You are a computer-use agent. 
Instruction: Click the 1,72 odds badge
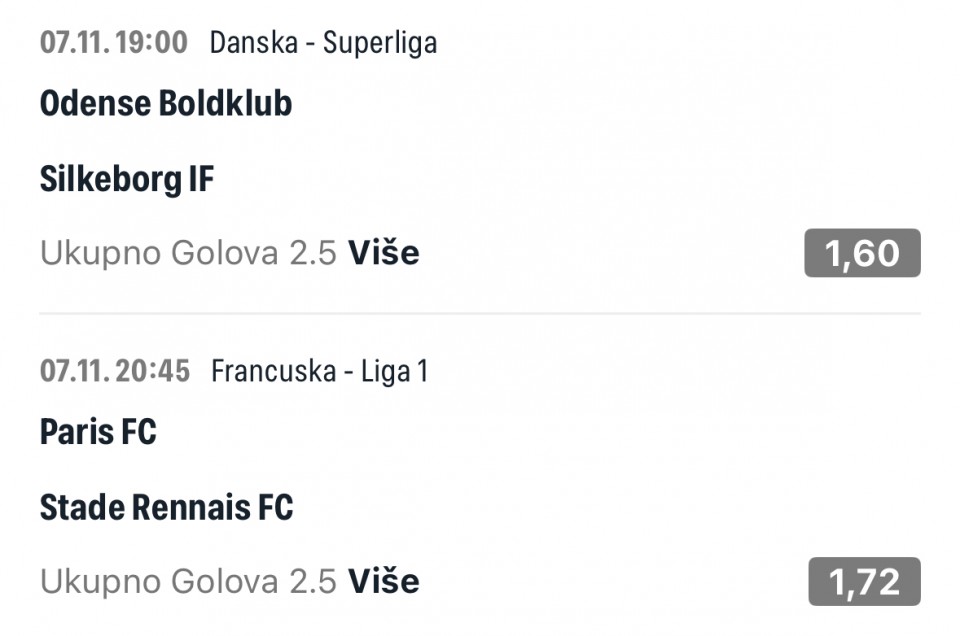tap(864, 581)
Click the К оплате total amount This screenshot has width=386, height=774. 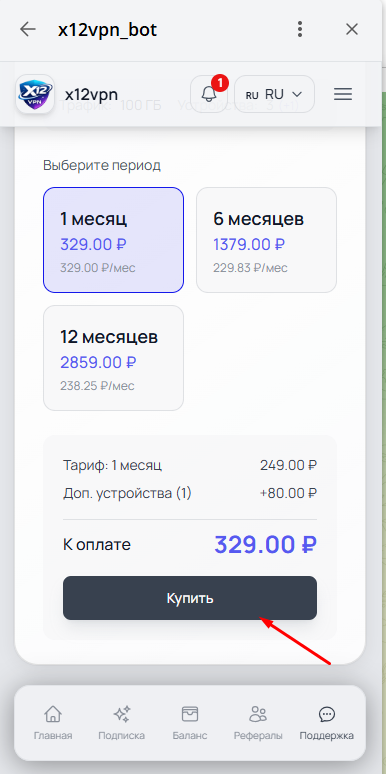coord(266,544)
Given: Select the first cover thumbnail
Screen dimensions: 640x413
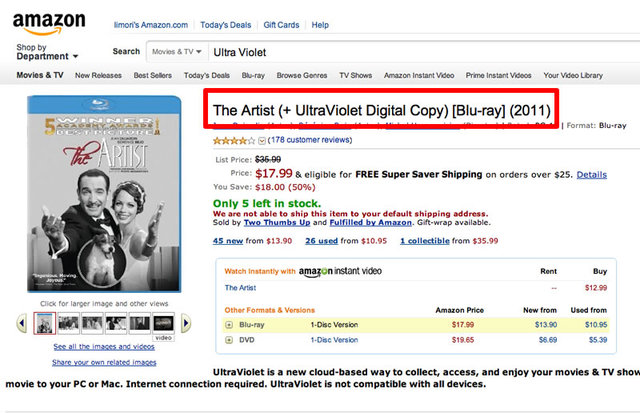Looking at the screenshot, I should tap(44, 322).
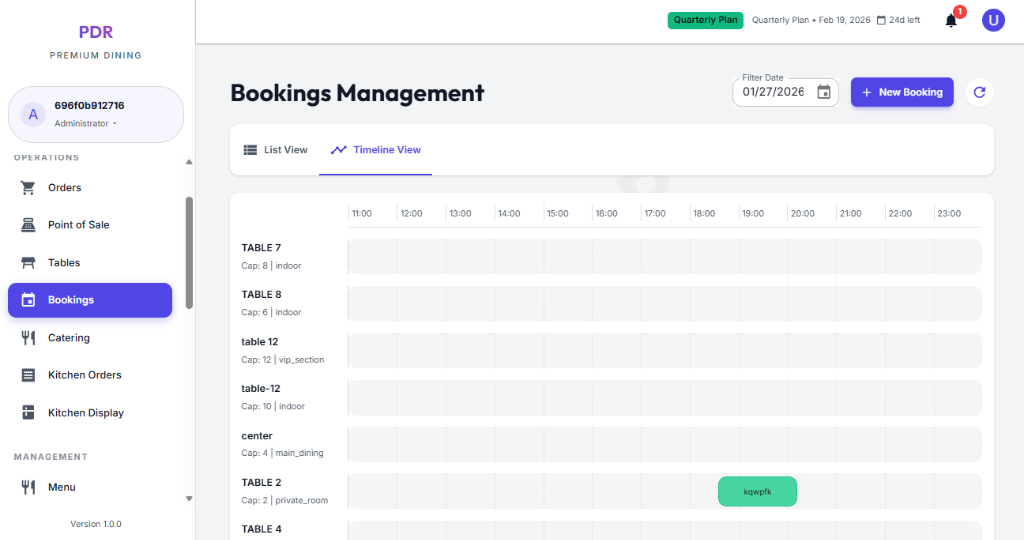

******

An exact copy is needed of the lines running from the one with "Given: Select the first cover thumbnail" through the end of the data above, and of those lines only, without pictures.

Solution to this exercise:
Given: Select the first cover thumbnail
Screen dimensions: 640x413
Looking at the screenshot, I should tap(44, 322).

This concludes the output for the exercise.